Your objective
Copy out each of the rows below word for word, keeping every line as it appears.

Data to use
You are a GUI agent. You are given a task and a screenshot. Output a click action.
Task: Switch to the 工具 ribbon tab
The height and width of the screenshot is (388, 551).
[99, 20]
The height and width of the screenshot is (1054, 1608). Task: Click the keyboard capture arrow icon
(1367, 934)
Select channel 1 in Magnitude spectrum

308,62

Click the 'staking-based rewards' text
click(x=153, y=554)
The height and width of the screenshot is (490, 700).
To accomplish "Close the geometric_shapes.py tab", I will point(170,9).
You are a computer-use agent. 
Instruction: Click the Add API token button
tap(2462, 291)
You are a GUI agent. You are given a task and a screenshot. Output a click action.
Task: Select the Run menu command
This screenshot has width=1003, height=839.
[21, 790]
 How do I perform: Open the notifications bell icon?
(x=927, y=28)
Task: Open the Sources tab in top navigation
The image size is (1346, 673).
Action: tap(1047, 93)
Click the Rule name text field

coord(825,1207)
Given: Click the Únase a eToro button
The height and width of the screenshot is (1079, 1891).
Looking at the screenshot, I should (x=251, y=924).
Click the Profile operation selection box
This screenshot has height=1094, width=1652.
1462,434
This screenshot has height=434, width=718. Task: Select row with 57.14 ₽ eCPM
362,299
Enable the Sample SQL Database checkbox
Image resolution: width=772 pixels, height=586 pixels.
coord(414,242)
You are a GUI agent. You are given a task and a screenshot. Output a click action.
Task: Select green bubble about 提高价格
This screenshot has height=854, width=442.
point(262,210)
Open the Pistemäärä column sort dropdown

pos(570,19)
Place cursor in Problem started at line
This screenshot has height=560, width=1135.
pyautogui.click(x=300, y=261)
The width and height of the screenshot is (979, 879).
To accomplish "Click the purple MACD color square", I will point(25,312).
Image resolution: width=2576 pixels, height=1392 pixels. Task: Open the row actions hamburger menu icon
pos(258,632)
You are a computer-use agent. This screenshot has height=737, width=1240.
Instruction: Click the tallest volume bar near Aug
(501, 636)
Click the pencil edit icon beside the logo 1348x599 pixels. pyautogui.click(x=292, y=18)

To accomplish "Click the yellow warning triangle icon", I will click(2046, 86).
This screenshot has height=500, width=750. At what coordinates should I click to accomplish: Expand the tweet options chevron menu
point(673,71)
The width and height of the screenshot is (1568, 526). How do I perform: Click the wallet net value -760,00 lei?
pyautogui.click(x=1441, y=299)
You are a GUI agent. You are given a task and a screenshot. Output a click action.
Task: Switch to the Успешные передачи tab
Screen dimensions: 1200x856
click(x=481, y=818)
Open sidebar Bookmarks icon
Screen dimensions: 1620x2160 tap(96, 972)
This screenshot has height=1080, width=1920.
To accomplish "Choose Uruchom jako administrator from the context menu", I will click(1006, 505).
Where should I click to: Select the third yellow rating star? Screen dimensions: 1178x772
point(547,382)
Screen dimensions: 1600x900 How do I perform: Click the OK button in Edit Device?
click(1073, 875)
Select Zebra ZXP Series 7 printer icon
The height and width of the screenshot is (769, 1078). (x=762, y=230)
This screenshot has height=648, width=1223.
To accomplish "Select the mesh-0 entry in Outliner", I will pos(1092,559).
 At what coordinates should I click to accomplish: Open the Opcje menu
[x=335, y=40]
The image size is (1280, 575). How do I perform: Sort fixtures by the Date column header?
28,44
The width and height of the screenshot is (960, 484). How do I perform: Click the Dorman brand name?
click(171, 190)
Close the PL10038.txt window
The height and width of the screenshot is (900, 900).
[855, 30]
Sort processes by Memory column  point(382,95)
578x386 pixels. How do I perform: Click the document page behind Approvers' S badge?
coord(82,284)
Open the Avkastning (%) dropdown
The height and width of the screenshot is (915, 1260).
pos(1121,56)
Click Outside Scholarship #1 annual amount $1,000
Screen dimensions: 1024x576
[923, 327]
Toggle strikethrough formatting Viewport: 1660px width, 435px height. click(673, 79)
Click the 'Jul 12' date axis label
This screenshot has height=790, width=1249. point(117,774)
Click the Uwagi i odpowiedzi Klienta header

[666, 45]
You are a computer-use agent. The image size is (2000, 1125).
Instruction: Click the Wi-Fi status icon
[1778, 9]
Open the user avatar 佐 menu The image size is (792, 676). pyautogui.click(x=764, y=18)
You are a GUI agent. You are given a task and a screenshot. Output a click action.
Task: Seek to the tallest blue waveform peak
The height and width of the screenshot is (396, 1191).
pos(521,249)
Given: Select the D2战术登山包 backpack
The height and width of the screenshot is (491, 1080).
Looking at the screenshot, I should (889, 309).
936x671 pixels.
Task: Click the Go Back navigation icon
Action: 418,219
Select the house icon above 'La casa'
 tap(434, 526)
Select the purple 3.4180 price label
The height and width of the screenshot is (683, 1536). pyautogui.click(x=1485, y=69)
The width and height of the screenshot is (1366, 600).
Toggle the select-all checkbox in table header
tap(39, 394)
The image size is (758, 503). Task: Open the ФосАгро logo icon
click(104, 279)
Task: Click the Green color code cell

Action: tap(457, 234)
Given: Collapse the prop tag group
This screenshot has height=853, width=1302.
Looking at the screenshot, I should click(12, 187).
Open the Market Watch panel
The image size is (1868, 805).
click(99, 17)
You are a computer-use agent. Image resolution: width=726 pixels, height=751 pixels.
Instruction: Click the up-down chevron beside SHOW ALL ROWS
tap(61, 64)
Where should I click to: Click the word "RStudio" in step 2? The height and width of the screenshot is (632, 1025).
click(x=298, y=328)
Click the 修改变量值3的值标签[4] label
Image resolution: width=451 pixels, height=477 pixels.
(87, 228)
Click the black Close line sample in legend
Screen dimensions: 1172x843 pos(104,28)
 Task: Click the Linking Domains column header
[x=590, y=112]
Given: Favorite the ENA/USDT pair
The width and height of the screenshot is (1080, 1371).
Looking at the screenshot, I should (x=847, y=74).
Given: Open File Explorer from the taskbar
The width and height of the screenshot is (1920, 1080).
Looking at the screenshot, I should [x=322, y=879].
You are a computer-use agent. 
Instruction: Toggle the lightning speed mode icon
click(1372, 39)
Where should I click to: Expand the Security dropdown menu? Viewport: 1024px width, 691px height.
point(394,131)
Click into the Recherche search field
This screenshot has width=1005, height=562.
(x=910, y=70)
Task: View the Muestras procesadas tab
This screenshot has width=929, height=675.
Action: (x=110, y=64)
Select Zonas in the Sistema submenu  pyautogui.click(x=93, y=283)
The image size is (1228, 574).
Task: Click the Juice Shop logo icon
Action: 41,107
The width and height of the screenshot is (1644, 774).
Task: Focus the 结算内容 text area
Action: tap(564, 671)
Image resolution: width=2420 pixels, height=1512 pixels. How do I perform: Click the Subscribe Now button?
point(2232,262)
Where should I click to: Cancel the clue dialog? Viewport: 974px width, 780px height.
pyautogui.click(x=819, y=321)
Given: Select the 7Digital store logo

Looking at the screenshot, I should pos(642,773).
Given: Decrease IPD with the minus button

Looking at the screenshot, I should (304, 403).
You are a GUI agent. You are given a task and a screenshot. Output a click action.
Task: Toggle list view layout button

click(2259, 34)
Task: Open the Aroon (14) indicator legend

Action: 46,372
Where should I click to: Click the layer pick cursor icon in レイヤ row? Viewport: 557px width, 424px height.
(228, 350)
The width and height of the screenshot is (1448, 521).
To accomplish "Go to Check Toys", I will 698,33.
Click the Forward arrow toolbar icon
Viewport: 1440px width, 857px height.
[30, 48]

Task result
You are a GUI agent. You are given a task and a screenshot. Output a click action.
Task: Switch to the 工具 ribbon tab
The height and width of the screenshot is (388, 551).
[99, 20]
The height and width of the screenshot is (1054, 1608). Task: Click the keyboard capture arrow icon
(1367, 934)
Select channel 1 in Magnitude spectrum

308,62

Click the 'staking-based rewards' text
click(x=153, y=554)
The height and width of the screenshot is (490, 700).
To accomplish "Close the geometric_shapes.py tab", I will point(170,9).
You are a computer-use agent. 
Instruction: Click the Add API token button
tap(2462, 291)
You are a GUI agent. You are given a task and a screenshot. Output a click action.
Task: Select the Run menu command
This screenshot has width=1003, height=839.
[21, 790]
 How do I perform: Open the notifications bell icon?
(x=927, y=28)
Task: Open the Sources tab in top navigation
The image size is (1346, 673).
Action: tap(1047, 93)
Click the Rule name text field

coord(825,1207)
Given: Click the Únase a eToro button
The height and width of the screenshot is (1079, 1891).
Looking at the screenshot, I should (x=251, y=924).
Click the Profile operation selection box
This screenshot has height=1094, width=1652.
1462,434
This screenshot has height=434, width=718. Task: Select row with 57.14 ₽ eCPM
362,299
Enable the Sample SQL Database checkbox
Image resolution: width=772 pixels, height=586 pixels.
coord(414,242)
You are a GUI agent. You are given a task and a screenshot. Output a click action.
Task: Select green bubble about 提高价格
This screenshot has height=854, width=442.
point(262,210)
Open the Pistemäärä column sort dropdown

pos(570,19)
Place cursor in Problem started at line
This screenshot has height=560, width=1135.
pyautogui.click(x=300, y=261)
The width and height of the screenshot is (979, 879).
To accomplish "Click the purple MACD color square", I will point(25,312).
Image resolution: width=2576 pixels, height=1392 pixels. Task: Open the row actions hamburger menu icon
pos(258,632)
You are a computer-use agent. This screenshot has height=737, width=1240.
Instruction: Click the tallest volume bar near Aug
(501, 636)
Click the pencil edit icon beside the logo 1348x599 pixels. pyautogui.click(x=292, y=18)

To accomplish "Click the yellow warning triangle icon", I will click(2046, 86).
This screenshot has height=500, width=750. At what coordinates should I click to accomplish: Expand the tweet options chevron menu
point(673,71)
The width and height of the screenshot is (1568, 526). How do I perform: Click the wallet net value -760,00 lei?
pyautogui.click(x=1441, y=299)
You are a GUI agent. You are given a task and a screenshot. Output a click action.
Task: Switch to the Успешные передачи tab
Screen dimensions: 1200x856
click(x=481, y=818)
Open sidebar Bookmarks icon
Screen dimensions: 1620x2160 tap(96, 972)
This screenshot has height=1080, width=1920.
To accomplish "Choose Uruchom jako administrator from the context menu", I will click(1006, 505).
Where should I click to: Select the third yellow rating star? Screen dimensions: 1178x772
point(547,382)
Screen dimensions: 1600x900 How do I perform: Click the OK button in Edit Device?
click(1073, 875)
Select Zebra ZXP Series 7 printer icon
The height and width of the screenshot is (769, 1078). (x=762, y=230)
This screenshot has height=648, width=1223.
To accomplish "Select the mesh-0 entry in Outliner", I will pos(1092,559).
 At what coordinates should I click to accomplish: Open the Opcje menu
[x=335, y=40]
The image size is (1280, 575). How do I perform: Sort fixtures by the Date column header?
28,44
The width and height of the screenshot is (960, 484). How do I perform: Click the Dorman brand name?
click(171, 190)
Close the PL10038.txt window
The height and width of the screenshot is (900, 900).
[855, 30]
Sort processes by Memory column  point(382,95)
578x386 pixels. How do I perform: Click the document page behind Approvers' S badge?
coord(82,284)
Open the Avkastning (%) dropdown
The height and width of the screenshot is (915, 1260).
pos(1121,56)
Click Outside Scholarship #1 annual amount $1,000
Screen dimensions: 1024x576
[923, 327]
Toggle strikethrough formatting Viewport: 1660px width, 435px height. click(673, 79)
Click the 'Jul 12' date axis label
This screenshot has height=790, width=1249. point(117,774)
Click the Uwagi i odpowiedzi Klienta header

[666, 45]
You are a computer-use agent. The image size is (2000, 1125).
Instruction: Click the Wi-Fi status icon
[1778, 9]
Open the user avatar 佐 menu The image size is (792, 676). pyautogui.click(x=764, y=18)
You are a GUI agent. You are given a task and a screenshot. Output a click action.
Task: Seek to the tallest blue waveform peak
The height and width of the screenshot is (396, 1191).
pos(521,249)
Given: Select the D2战术登山包 backpack
The height and width of the screenshot is (491, 1080).
Looking at the screenshot, I should (889, 309).
936x671 pixels.
Task: Click the Go Back navigation icon
Action: 418,219
Select the house icon above 'La casa'
 tap(434, 526)
Select the purple 3.4180 price label
The height and width of the screenshot is (683, 1536). pyautogui.click(x=1485, y=69)
The width and height of the screenshot is (1366, 600).
Toggle the select-all checkbox in table header
tap(39, 394)
The image size is (758, 503). Task: Open the ФосАгро logo icon
click(104, 279)
Task: Click the Green color code cell

Action: tap(457, 234)
Given: Collapse the prop tag group
This screenshot has height=853, width=1302.
Looking at the screenshot, I should click(12, 187).
Open the Market Watch panel
The image size is (1868, 805).
click(99, 17)
You are a computer-use agent. Image resolution: width=726 pixels, height=751 pixels.
Instruction: Click the up-down chevron beside SHOW ALL ROWS
tap(61, 64)
Where should I click to: Click the word "RStudio" in step 2? The height and width of the screenshot is (632, 1025).
click(x=298, y=328)
Click the 修改变量值3的值标签[4] label
Image resolution: width=451 pixels, height=477 pixels.
(87, 228)
Click the black Close line sample in legend
Screen dimensions: 1172x843 pos(104,28)
 Task: Click the Linking Domains column header
[x=590, y=112]
Given: Favorite the ENA/USDT pair
The width and height of the screenshot is (1080, 1371).
Looking at the screenshot, I should (x=847, y=74).
Given: Open File Explorer from the taskbar
The width and height of the screenshot is (1920, 1080).
Looking at the screenshot, I should [x=322, y=879].
You are a computer-use agent. 
Instruction: Toggle the lightning speed mode icon
click(1372, 39)
Where should I click to: Expand the Security dropdown menu? Viewport: 1024px width, 691px height.
point(394,131)
Click into the Recherche search field
This screenshot has width=1005, height=562.
(x=910, y=70)
Task: View the Muestras procesadas tab
This screenshot has width=929, height=675.
Action: (x=110, y=64)
Select Zonas in the Sistema submenu  pyautogui.click(x=93, y=283)
The image size is (1228, 574).
Task: Click the Juice Shop logo icon
Action: 41,107
The width and height of the screenshot is (1644, 774).
Task: Focus the 结算内容 text area
Action: tap(564, 671)
Image resolution: width=2420 pixels, height=1512 pixels. How do I perform: Click the Subscribe Now button?
point(2232,262)
Where should I click to: Cancel the clue dialog? Viewport: 974px width, 780px height.
pyautogui.click(x=819, y=321)
Given: Select the 7Digital store logo

Looking at the screenshot, I should pos(642,773).
Given: Decrease IPD with the minus button

Looking at the screenshot, I should (304, 403).
You are a GUI agent. You are given a task and a screenshot. Output a click action.
Task: Toggle list view layout button

click(2259, 34)
Task: Open the Aroon (14) indicator legend

Action: 46,372
Where should I click to: Click the layer pick cursor icon in レイヤ row? Viewport: 557px width, 424px height.
(228, 350)
The width and height of the screenshot is (1448, 521).
To accomplish "Go to Check Toys", I will 698,33.
Click the Forward arrow toolbar icon
Viewport: 1440px width, 857px height.
[30, 48]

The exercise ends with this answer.